Isotope-Coded Affinity Tag (ICAT) technology uses ICAT reagents to separate proteins. The ICAT tags vary in mass due to different isotopic compositions and can label cysteine residues in proteins from different cellular states. The reagent consists of three parts: a linker segment with eight hydrogen or deuterium atoms (light or heavy reagent), a thiol-reactive group specific to cysteine, and a biotin tag for affinity purification. The labeled proteins are digested, and the peptide complexes are purified via affinity chromatography. Only the isotopically labeled peptides are retained and subjected to MS analysis, where the signal intensities of light and heavy labeled peptides indicate relative protein expression levels.

 

The advantage of ICAT lies in its ability to directly analyze mixed samples (e.g., from normal and diseased cells or tissues) and rapidly identify low-abundance proteins, including membrane proteins. It can quantify the entire cellular proteome and specific subcellular components, such as mitochondria.

 

4. ¹⁸O Labeling

Enzyme-catalyzed ¹⁸O isotopic labeling involves incorporating ¹⁸O into peptides during enzymatic digestion, typically using trypsin.
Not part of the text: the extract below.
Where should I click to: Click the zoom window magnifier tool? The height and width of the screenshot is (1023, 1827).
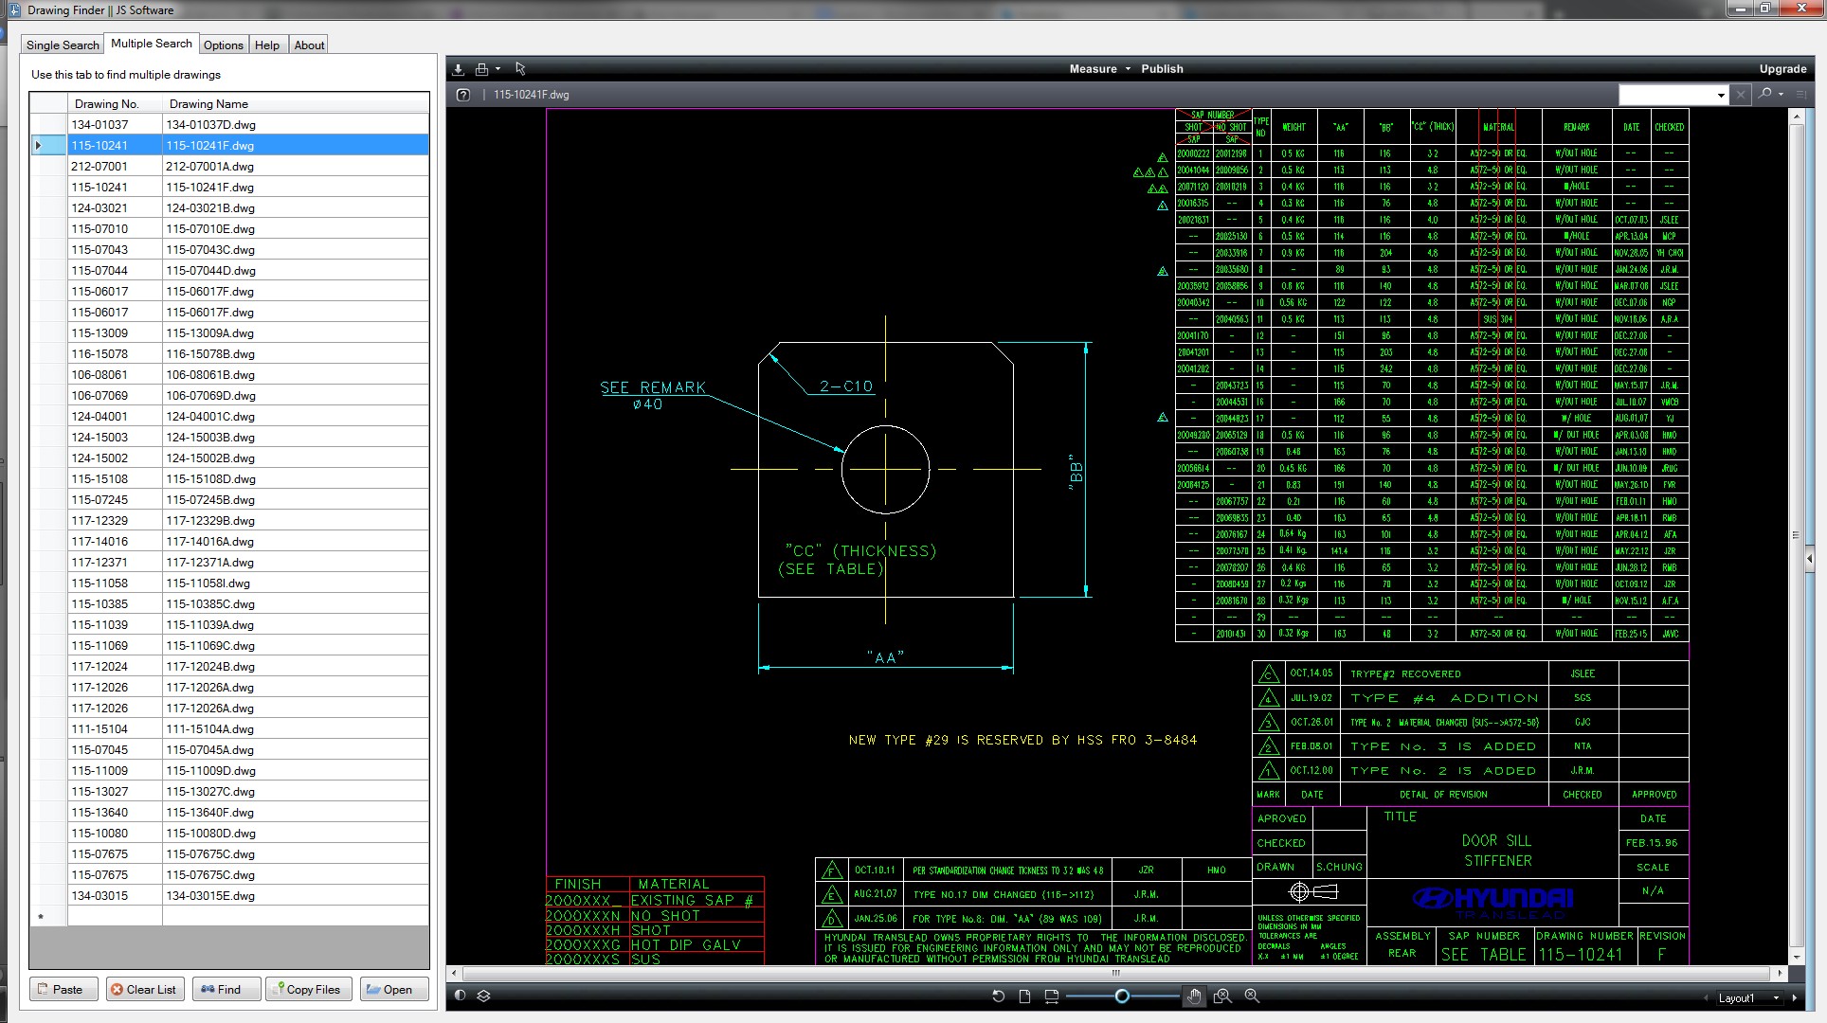pos(1222,996)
This method introduces oxygen atoms into the peptide backbone, achieving isotopic labeling by incorporating ¹⁸O from water during proteolysis.

 

5. iTRAQ

Isobaric Tags for Relative and Absolute Quantitation (iTRAQ) label the N-terminus and lysine residues of post-digestion peptides. iTRAQ reagents consist of a reporter group, a balance group, and a peptide reactive group. The reporter group has different mass numbers, and the balance group ensures the total mass remains constant, maintaining consistent retention times in chromatography. iTRAQ allows simultaneous labeling and quantitation of up to eight samples, providing relative quantitation based on the reporter ion intensities in the MS/MS spectra.

 

6. TMT

Tandem Mass Tags (TMT) technology uses isobaric tags to label peptides from different sources and quantify them via MS/MS. TMT reagents include a reporter group, a balance group, and a peptide reactive group, ensuring the same mass for different labels. In MS, labeled peptides exhibit the same mass-to-charge ratio in the MS1 spectrum, and fragmentation releases reporter ions with different mass numbers, enabling quantitation.

 

Label-Free Quantitative Proteomics

Label-free quantitation (LFQ) allows direct protein quantitation based on MS signal intensity without using labeling reagents. This method is versatile, suitable for various sample types, and widely used in quantitative proteomics. LFQ techniques include Extracted Ion Chromatogram (XIC) and Spectral Counting (SC).

 

1. XIC

XIC-based quantitation extracts the signal intensity of peptide ions over the retention time, quantifying using the XIC area or total intensity. Accurate XIC calculation can be achieved through AMT database matching or reverse protein database searching.

 

2. SC

Spectral counting quantifies proteins based on the number of identified peptide spectra, assuming higher protein abundance results in more detected peptides. This method is straightforward and widely applied in LFQ.

 

Proteomics involves the systematic analysis of proteins expressed by cells or tissues using techniques for separation, identification, quantification, and bioinformatics, with MS being a key tool. Quantitative proteomics, whether labeled or label-free, provides deep insights into the responses of cells and tissues to internal and external perturbations. The choice of an appropriate quantitation method depends on the sample type and experimental goals to ensure reliable and comprehensive proteomics analysis.